- [Records for this task]
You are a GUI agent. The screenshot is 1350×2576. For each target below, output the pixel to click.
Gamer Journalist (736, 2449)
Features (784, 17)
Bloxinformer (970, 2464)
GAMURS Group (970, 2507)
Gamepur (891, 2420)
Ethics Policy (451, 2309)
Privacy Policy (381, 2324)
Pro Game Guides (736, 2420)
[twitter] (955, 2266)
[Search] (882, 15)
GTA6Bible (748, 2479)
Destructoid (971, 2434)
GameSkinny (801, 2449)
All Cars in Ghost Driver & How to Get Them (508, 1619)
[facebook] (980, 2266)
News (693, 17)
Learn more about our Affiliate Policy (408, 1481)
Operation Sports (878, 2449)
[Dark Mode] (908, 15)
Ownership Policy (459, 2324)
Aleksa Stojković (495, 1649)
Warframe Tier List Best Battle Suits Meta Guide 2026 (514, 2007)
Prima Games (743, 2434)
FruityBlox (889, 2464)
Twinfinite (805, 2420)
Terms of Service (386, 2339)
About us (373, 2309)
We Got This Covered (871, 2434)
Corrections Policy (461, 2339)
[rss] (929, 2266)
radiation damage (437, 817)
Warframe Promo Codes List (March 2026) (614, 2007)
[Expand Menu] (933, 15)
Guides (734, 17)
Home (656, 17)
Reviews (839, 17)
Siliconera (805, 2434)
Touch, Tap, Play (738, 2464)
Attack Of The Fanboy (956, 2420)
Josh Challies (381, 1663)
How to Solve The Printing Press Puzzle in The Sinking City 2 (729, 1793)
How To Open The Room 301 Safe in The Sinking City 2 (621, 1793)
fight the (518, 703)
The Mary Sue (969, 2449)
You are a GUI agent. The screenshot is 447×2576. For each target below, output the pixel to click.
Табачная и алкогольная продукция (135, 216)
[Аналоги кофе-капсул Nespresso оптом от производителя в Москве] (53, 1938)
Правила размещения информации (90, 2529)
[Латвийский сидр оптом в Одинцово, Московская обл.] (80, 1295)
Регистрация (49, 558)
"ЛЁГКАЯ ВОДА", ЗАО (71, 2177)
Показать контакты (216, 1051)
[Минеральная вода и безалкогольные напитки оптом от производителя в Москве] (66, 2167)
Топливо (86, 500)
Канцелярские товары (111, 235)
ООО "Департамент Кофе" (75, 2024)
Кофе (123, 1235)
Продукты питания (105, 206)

- [Work instructions]
Starting at the line with "Terms of Service (386, 2339)", print each remaining line of the listing above exactly as it appears.

- [Task output]
Terms of Service (386, 2339)
About us (373, 2309)
We Got This Covered (871, 2434)
Corrections Policy (461, 2339)
[rss] (929, 2266)
radiation damage (437, 817)
Warframe Promo Codes List (March 2026) (614, 2007)
[Expand Menu] (933, 15)
Guides (734, 17)
Home (656, 17)
Reviews (839, 17)
Siliconera (805, 2434)
Touch, Tap, Play (738, 2464)
Attack Of The Fanboy (956, 2420)
Josh Challies (381, 1663)
How to Solve The Printing Press Puzzle in The Sinking City 2 (729, 1793)
How To Open The Room 301 Safe in The Sinking City 2 (621, 1793)
fight the (518, 703)
The Mary Sue (969, 2449)
You are a GUI agent. The screenshot is 447×2576. For each target below, output the pixel to click.
Табачная и алкогольная продукция (135, 216)
[Аналоги кофе-капсул Nespresso оптом от производителя в Москве] (53, 1938)
Правила размещения информации (90, 2529)
[Латвийский сидр оптом в Одинцово, Московская обл.] (80, 1295)
Регистрация (49, 558)
"ЛЁГКАЯ ВОДА", ЗАО (71, 2177)
Показать контакты (216, 1051)
[Минеральная вода и безалкогольные напитки оптом от производителя в Москве] (66, 2167)
Топливо (86, 500)
Канцелярские товары (111, 235)
ООО "Департамент Кофе" (75, 2024)
Кофе (123, 1235)
Продукты питания (105, 206)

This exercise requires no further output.